Earth Observation through Large Vision Models

45 minutes


Ever wondered how location planning is done to build city infrastructure? Or when there is a disaster, how do we determine the possible affected areas and send reinforcements there? We require overhead imagery for that, which we mainly obtain from satellites. European Space Agency has sent various satellites however, the dataset from these satellites is huge and may even contain multiple bands from the electromagnetic spectrum. Large AI models have a huge potential in this domain, if they are developed to work well with this dataset. There are a lot of pre-trained Generative & Large Vision models on platforms like HuggingFace, Kaggle, etc., but these models do not integrate well with a specific domain like satellite datasets, hence the need to train or fine-tune them.
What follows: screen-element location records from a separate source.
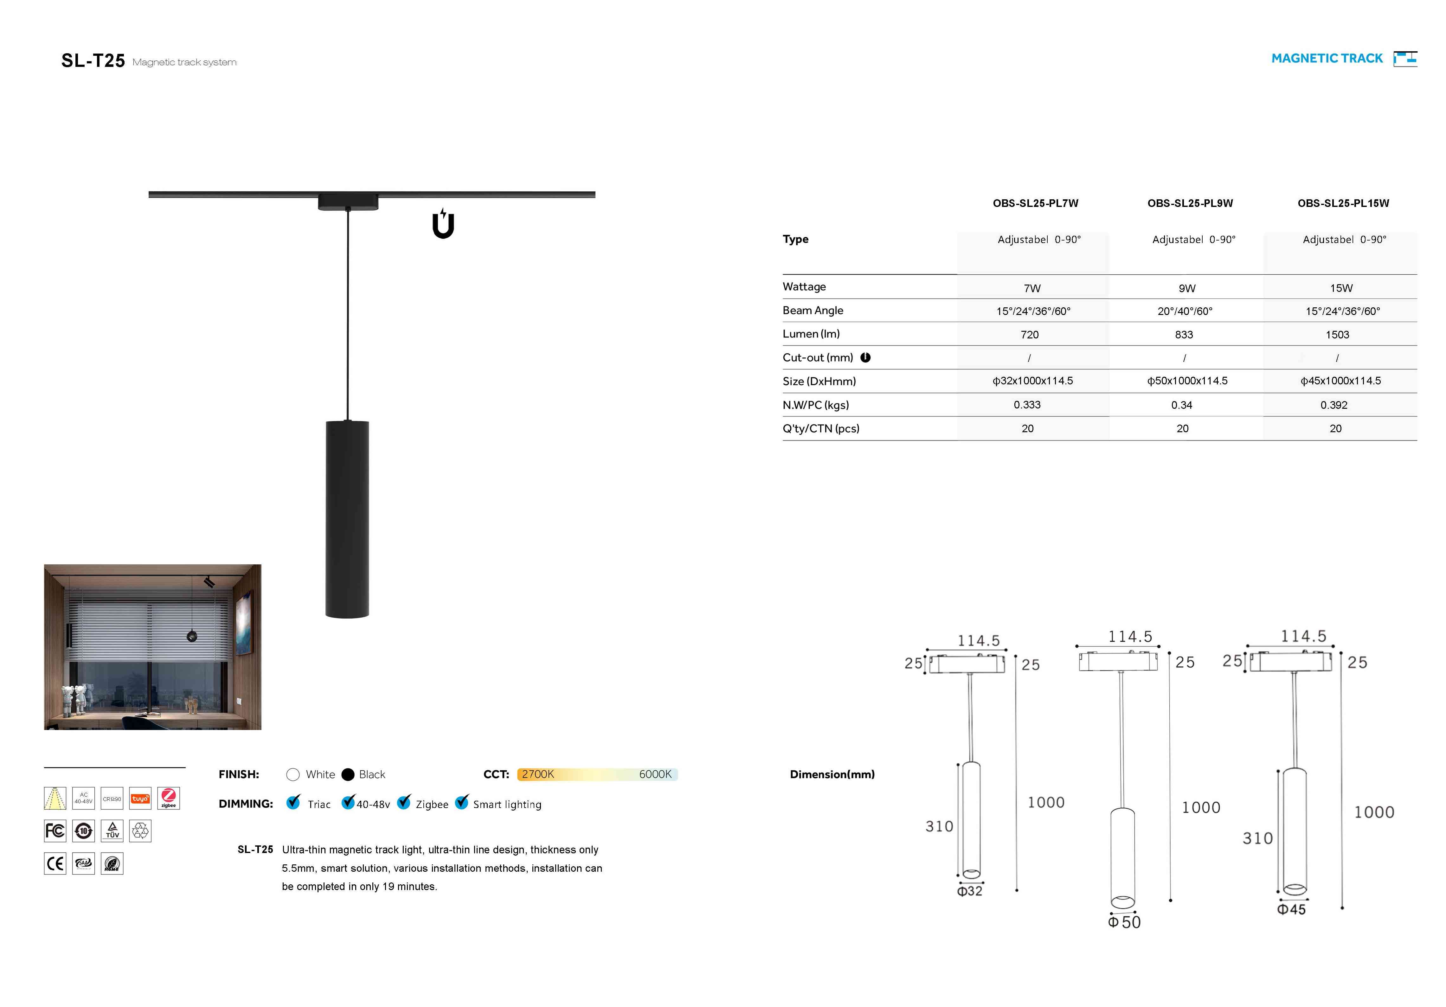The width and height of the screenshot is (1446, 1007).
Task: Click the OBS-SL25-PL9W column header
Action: (x=1190, y=203)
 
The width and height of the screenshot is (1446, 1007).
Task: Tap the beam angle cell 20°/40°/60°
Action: (x=1185, y=311)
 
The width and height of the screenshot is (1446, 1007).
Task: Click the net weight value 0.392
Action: (x=1334, y=405)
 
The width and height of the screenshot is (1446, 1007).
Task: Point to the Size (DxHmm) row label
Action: (x=819, y=381)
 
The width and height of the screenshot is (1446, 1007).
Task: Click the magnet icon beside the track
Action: (x=443, y=224)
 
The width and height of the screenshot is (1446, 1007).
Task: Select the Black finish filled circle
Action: (x=348, y=775)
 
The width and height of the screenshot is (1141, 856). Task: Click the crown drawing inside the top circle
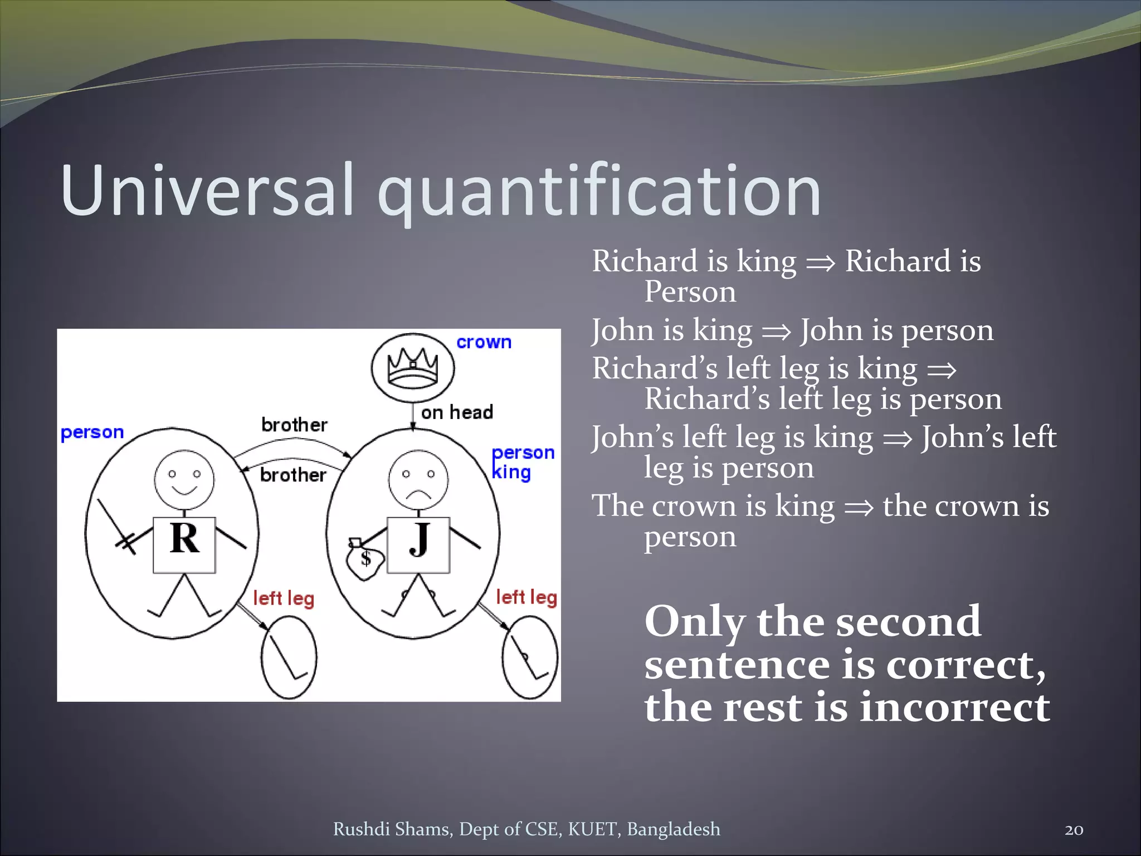413,368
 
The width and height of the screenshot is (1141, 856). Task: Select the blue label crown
484,342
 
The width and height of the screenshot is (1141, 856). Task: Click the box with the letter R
184,544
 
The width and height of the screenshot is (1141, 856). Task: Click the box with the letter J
418,544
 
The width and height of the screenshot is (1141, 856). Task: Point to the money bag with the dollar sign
364,560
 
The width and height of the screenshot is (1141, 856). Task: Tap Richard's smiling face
184,479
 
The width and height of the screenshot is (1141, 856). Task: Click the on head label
457,412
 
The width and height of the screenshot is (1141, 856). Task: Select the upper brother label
294,425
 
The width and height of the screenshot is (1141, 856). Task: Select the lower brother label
293,475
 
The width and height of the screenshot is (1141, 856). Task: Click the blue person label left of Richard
92,432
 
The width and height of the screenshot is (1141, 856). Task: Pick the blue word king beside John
511,473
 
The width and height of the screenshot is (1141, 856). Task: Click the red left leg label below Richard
284,599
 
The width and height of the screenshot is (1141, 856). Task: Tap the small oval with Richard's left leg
289,658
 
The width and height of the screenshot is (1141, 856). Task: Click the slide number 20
1074,830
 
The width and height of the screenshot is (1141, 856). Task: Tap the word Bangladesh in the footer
673,829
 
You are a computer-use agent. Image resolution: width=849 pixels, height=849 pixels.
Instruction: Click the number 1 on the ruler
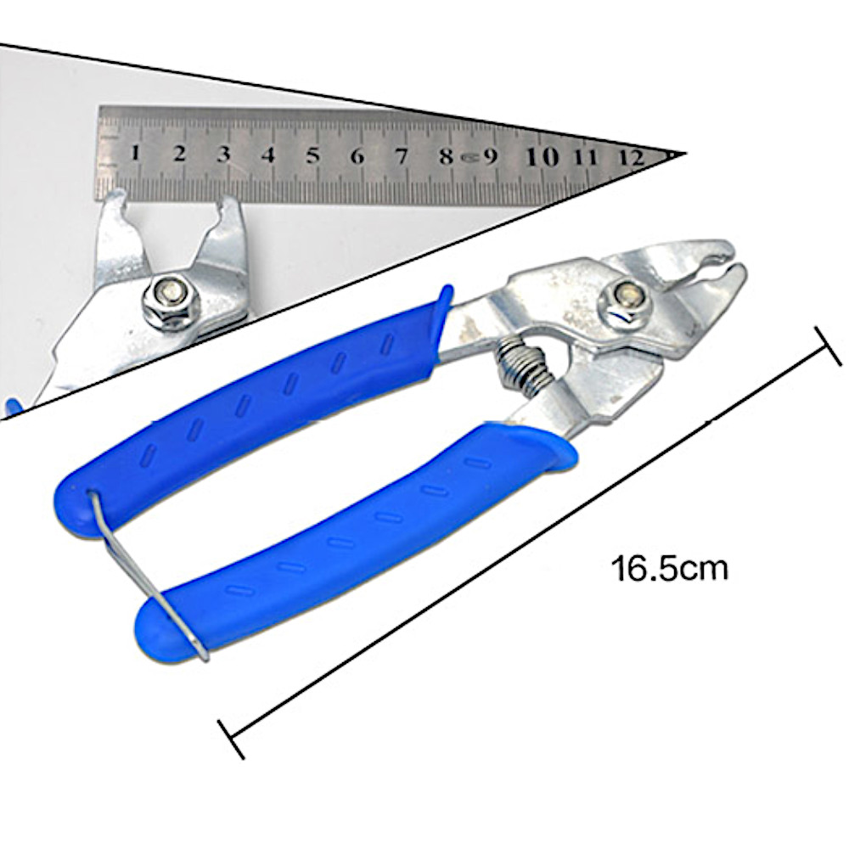click(x=135, y=153)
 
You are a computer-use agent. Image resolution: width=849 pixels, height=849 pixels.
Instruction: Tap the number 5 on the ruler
click(x=313, y=155)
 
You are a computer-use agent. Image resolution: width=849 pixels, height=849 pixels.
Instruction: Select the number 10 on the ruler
click(x=543, y=156)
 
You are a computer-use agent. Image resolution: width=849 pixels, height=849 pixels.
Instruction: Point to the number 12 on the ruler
click(x=632, y=157)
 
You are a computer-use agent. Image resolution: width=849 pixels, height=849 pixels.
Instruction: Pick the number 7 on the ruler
click(x=402, y=156)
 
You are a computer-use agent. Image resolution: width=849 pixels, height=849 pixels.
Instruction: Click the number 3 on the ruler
click(x=223, y=154)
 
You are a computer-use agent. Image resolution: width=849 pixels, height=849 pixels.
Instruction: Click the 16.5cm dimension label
click(x=670, y=569)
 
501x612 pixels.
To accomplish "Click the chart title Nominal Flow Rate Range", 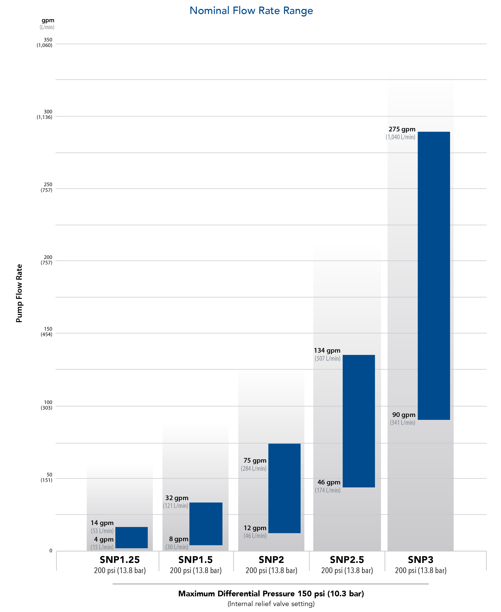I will click(x=251, y=11).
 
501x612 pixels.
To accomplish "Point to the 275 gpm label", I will click(x=402, y=129).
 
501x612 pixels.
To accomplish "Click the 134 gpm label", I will click(x=327, y=351).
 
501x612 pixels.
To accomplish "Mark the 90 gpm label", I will click(x=404, y=415).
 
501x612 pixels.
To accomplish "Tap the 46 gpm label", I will click(x=329, y=482).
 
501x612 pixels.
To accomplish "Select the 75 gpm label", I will click(x=255, y=461).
In this talk, we are going to have a hands-on mini-tutorial in Python on how we can access open satellite datasets, fine-tune various Vision Models and Multimodals on it, and examine the following applications:

  • Identify what lies below the clouds in satellite imagery using the Generative Vision model.
  • Perform Zero-Shot object detection in satellite images with human language input using Multimodals.
  • Obtain high-resolution satellite imagery from lower resolution using the SuperResolution model.

The speaker

Mayank Khanduja

Mayank Khanduja

I’m a data scientist at Esri, where I apply computer vision and AI techniques to develop groundbreaking models for satellite and remote sensing datasets. My work unlocks valuable insights from geospatial imagery, for a deeper understanding of our planet.